Há uma pálida esperança que uma ou outra semente esteja ainda adormecida e que
dará sinal de vida no futuro. Para o 4º passo, é a oportunidade única de
transformar esta matéria prima do inventário em plano de vida, a curto, médio e
longo prazos, com metas e sonhos a serem buscados.
Resumidamente,
podemos dizer que, tendo vivido este primeiro período da existência humana, os
próximos vinte e cinco anos (25 - 50) serão dedicados à estruturação deste
projeto de vida, com as correções de percurso necessárias e a consolidação das
metas propostas. Não ter este projeto de vida é muito ruim, pois vai significar
perda de tempo e de energia, além de vacilações para a direita e para a
esquerda, recuos e avanços sem previsão que só irão tumultuar a caminhada e
diminuir as oportunidades de bem estar e de satisfação. É realmente lamentável
que tanta gente nestes tempos sem limites, estejam trocando de metas e de
projetos com tamanha facilidade. E o resultado disso é a troca de parceiros, de
lugares, de crenças, como se tudo fosse descartável.
Sem
estas contrariedades então, os outros vinte e cinco anos (50 - 75) se
converterão no tempo da colheita para os que souberam preparar a terra,
escolher a semente e, plantadas elas, cultivaram e adubaram convenientemente,
não permitindo que o inço prejudicasse o crescimento. Ou que, pelo exame de
consciência freqüente, souberam identificá-lo e tirá-lo fora no tempo oportuno.

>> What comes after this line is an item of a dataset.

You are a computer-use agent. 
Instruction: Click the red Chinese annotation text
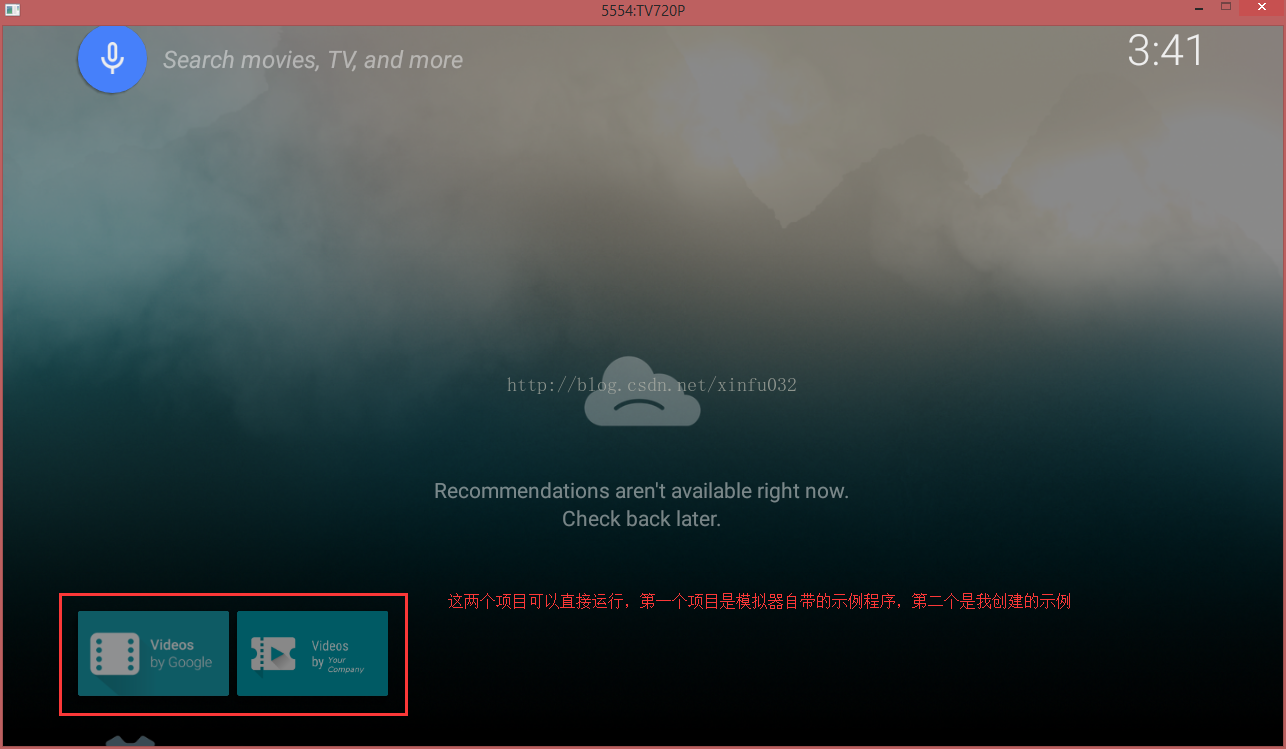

É quando os filhos dos nossos filhos trarão novamente para o nosso colo aquelas
certezas que somente as crianças tem, geralmente regadas pela alegria e pela
simplicidade de vida. Chegados assim aos setenta e cinco anos (75). O que vier
além disso é puro lucro a ser vivido com o brilho nos olhos, a esperança no
coração e a serenidade nas palavras e atitudes.
Por
isso, para aqueles que estão praticando os 12 passos, este 4º passo se torna a
parada necessária e o olhar arguto para dentro do “baú da existência”, onde
encontraremos coisas novas e coisas velhas, onde será necessário fazer aquela
faxina criteriosa e o polimento da prataria para que, depois disso, o “baú da existência”
não seja um fardo pesado, carregado de coisas inúteis e até prejudiciais,
sobretudo no campo das idéias insanas, dos sentimentos ruins que podem levar a
atitudes inadequadas. O 10º passo será nossa ferramenta para não deixar o baú
entulhar novamente.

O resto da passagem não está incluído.